Über-die-Mauer-Blick zum Tag der deutschen Einheit

Im Gespräch mit Mauer-Malerin Siegrid Müller-Holtz aus Caputh

Siegrid Müller-Holtz, "Gemischte Gefühle", 1990/2009
Schmuddelwetter

am 1. Oktober 2022 an der 1,3 km langen East Side Gallery in Berlin, dem kunstvoll bemalten Stück der Berliner Mauer, die ihre militant-ideologische Vergangenheit überwunden hat, aber mahnend noch an sie erinnert und die Zeit nach der Wende mit ihren Souvenir-Jägern und Mauer-Spechten überdauert hat. Die Strahlkraft der Mauergemälde ist ungebrochen. Wetter hin, Wetter her.

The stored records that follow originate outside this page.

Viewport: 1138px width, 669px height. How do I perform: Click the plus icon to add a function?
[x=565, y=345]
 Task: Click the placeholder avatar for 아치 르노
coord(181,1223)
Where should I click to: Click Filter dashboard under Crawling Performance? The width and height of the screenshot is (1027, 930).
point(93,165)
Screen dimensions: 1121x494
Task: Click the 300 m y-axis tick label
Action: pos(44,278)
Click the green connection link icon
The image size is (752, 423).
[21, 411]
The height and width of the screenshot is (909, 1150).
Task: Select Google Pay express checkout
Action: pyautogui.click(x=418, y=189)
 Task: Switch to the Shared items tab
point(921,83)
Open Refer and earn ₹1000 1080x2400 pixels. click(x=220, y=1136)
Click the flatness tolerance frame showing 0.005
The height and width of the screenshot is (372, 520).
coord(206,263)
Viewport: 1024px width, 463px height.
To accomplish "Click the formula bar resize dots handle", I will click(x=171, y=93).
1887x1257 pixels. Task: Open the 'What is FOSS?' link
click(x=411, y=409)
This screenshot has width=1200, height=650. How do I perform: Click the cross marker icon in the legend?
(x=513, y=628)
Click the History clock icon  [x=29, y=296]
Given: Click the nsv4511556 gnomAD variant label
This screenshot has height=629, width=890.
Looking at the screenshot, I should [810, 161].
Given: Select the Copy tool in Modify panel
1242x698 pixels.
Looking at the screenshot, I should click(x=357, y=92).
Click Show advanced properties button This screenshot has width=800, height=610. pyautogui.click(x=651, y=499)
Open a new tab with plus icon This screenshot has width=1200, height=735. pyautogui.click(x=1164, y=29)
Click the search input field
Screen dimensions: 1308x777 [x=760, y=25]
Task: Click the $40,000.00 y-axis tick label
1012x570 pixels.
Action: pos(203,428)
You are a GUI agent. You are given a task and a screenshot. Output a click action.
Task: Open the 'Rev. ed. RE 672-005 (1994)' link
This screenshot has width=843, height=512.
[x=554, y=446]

Zum Artist Talk mit Mauergästen

hat Siegrid Müller-Holtz geladen, vor ihrem Gemälde in der East Side Gallery an der Mühlenstraße, nahe der Oberbaumbrücke. Eine kleine Schar hat sich um sie gruppiert, zufällig wie absichtsvoll: zwei Berlin-Besucher aus Dänemark, Irina Grabowsky, Journalistin vom DT64, Siegfried Gwosdz, Künstlerfreund aus Geltow, und Friederike Gehrmann von der Stiftung Berliner Mauer, die zwischen Deutsch und Dänisch auf Englisch vermittelt.

Die Mauerschau an der East Side ist eröffnet!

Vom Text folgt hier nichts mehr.